TASK ITEM: Somewhere below is a line with "[Předchozí] (17, 1722)" and, later, a line with "Plášte (128, 39)"; repeat those two lines and all the lines between them, exactly as they are.

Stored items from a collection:

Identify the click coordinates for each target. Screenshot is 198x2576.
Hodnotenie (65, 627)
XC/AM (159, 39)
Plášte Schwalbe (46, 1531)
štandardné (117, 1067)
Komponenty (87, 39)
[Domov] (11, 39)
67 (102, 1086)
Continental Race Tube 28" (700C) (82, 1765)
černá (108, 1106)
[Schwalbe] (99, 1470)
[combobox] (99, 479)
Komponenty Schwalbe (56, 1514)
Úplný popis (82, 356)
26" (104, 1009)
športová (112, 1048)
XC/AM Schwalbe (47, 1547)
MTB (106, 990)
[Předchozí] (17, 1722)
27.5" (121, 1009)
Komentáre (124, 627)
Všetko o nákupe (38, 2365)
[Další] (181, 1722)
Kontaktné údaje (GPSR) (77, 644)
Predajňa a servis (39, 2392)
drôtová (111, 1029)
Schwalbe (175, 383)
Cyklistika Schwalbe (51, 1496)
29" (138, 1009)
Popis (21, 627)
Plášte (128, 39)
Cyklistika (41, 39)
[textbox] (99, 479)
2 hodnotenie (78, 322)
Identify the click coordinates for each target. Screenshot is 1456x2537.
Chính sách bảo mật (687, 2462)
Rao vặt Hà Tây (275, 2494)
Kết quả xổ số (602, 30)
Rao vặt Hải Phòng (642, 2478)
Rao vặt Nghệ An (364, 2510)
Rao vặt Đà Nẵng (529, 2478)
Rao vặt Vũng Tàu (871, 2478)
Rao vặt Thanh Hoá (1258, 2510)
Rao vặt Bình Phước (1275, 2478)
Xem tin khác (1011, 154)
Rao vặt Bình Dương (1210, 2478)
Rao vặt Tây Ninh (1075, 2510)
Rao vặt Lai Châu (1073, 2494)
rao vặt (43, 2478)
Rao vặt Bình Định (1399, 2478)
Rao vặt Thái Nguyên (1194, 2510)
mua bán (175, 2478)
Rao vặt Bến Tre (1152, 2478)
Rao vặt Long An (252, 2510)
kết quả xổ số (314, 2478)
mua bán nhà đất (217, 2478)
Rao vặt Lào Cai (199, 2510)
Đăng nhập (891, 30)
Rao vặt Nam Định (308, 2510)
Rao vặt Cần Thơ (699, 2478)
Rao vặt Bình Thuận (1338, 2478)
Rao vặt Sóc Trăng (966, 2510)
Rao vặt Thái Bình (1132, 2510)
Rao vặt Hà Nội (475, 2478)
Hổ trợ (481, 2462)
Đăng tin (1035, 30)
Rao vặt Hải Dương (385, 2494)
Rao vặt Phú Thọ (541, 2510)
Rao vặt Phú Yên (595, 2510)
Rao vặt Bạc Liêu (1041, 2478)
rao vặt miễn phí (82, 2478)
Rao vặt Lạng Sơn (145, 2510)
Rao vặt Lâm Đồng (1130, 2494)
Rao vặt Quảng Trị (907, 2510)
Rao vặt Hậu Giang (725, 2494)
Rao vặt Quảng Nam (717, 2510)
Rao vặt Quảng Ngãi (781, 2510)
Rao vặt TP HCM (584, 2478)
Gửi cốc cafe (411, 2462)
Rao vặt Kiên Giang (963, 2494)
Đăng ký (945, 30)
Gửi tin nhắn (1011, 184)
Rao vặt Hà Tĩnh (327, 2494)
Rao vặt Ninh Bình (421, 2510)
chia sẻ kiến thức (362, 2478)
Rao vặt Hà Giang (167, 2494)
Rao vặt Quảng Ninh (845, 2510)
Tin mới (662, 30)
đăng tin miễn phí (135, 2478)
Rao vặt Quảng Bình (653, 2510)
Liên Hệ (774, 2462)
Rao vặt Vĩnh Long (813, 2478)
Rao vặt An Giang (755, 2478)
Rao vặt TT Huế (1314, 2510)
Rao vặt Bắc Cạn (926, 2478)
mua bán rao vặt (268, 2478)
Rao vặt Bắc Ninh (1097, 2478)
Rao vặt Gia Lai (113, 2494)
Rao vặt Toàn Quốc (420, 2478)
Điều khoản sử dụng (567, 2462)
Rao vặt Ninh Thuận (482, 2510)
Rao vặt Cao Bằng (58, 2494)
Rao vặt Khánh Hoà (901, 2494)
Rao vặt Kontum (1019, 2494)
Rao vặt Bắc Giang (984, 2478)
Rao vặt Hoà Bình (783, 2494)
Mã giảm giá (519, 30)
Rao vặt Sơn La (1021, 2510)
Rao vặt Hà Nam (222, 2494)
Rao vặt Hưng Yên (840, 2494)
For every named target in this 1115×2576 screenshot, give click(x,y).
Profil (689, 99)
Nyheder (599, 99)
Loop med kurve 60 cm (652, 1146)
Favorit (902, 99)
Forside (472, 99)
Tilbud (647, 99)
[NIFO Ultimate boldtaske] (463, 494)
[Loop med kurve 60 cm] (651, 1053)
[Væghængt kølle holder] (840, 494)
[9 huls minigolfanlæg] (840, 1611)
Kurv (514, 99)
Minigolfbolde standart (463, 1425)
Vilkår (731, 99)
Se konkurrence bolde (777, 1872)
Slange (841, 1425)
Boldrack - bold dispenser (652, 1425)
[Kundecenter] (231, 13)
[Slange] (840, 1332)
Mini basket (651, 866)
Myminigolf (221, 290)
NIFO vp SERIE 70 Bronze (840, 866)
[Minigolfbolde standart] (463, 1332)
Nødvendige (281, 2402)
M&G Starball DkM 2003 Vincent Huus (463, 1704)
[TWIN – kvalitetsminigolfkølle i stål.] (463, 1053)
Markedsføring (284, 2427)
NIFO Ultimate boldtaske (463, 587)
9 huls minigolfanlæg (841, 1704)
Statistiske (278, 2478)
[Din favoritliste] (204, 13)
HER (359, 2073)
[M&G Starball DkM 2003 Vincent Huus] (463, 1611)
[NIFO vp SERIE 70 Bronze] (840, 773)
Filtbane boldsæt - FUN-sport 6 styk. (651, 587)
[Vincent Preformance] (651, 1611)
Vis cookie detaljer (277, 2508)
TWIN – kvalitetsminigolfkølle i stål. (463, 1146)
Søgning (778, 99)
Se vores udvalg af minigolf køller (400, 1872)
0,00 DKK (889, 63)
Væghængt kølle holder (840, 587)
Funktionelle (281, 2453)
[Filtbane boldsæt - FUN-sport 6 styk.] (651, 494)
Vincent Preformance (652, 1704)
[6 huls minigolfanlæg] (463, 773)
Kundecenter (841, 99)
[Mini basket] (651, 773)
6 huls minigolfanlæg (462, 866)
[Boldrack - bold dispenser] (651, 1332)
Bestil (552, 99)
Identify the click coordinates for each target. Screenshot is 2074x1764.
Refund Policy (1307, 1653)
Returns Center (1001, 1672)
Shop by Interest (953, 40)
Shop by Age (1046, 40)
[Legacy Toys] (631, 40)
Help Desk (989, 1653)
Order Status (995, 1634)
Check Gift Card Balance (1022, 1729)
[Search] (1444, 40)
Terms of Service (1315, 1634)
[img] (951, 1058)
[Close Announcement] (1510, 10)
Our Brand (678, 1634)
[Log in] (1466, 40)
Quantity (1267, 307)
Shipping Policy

TASK SOLUTION:
[Předchozí] (17, 1722)
27.5" (121, 1009)
Komentáre (124, 627)
Všetko o nákupe (38, 2365)
[Další] (181, 1722)
Kontaktné údaje (GPSR) (77, 644)
Predajňa a servis (39, 2392)
drôtová (111, 1029)
Schwalbe (175, 383)
Cyklistika Schwalbe (51, 1496)
29" (138, 1009)
Popis (21, 627)
Plášte (128, 39)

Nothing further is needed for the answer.